━━ INPUT DATA
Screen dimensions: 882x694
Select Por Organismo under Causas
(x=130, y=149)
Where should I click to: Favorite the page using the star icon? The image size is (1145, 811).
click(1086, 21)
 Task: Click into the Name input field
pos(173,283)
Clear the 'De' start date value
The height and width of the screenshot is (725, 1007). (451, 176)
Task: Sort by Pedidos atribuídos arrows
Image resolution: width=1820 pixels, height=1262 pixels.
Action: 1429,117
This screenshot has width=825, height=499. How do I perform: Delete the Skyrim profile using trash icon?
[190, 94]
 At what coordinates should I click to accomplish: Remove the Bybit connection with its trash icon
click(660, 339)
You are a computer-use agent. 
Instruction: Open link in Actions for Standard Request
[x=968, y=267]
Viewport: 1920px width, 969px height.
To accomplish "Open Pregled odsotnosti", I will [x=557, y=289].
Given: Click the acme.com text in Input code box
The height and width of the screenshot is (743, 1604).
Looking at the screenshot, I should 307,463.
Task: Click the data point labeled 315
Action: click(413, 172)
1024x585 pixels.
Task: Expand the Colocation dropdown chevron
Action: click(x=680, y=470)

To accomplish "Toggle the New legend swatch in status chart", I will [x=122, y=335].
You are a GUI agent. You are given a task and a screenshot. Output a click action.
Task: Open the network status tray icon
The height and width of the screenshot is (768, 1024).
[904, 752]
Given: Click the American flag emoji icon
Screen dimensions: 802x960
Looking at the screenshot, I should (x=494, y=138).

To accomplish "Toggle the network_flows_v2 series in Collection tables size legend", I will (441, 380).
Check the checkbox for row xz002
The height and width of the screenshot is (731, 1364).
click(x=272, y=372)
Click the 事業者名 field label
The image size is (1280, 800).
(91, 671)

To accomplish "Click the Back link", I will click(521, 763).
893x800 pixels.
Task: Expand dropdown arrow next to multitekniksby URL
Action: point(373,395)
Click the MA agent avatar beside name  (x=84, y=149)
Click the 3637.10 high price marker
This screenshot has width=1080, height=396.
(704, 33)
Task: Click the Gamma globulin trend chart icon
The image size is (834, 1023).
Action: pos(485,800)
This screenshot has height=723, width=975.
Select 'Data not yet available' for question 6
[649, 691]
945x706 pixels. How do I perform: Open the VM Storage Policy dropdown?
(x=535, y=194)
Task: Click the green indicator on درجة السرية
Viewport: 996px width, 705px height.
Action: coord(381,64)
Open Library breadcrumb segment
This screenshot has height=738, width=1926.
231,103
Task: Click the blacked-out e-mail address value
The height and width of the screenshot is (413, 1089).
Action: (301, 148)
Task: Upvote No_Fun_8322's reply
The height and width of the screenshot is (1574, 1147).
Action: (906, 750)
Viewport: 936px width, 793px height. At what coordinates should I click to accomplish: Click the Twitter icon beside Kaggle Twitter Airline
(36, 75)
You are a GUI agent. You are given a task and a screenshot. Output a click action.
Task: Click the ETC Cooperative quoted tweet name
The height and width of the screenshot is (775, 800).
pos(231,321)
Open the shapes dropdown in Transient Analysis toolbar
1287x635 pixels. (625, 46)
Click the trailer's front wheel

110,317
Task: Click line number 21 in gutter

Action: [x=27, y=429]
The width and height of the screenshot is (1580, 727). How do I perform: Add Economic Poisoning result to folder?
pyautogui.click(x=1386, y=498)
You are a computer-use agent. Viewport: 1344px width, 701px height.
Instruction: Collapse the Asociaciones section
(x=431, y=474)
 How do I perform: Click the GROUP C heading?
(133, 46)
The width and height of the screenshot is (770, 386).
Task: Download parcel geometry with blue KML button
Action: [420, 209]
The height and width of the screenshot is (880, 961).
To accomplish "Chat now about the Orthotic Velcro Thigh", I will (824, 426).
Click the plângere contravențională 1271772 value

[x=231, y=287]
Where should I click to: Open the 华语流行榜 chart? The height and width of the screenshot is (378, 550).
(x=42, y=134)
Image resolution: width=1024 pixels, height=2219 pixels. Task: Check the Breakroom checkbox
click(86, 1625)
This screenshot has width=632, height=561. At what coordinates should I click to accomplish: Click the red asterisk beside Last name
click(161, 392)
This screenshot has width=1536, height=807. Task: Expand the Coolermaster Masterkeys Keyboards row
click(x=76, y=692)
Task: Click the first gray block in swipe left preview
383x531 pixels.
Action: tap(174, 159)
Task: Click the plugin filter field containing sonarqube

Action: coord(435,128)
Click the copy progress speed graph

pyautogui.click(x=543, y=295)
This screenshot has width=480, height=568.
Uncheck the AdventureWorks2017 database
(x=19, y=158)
━━━━
• _TASK ITEM_:
Copy down each line in the entries that has the word "legend".

• _THE COMPLETED TASK_:
To accomplish "Toggle the New legend swatch in status chart", I will [x=122, y=335].
To accomplish "Toggle the network_flows_v2 series in Collection tables size legend", I will (441, 380).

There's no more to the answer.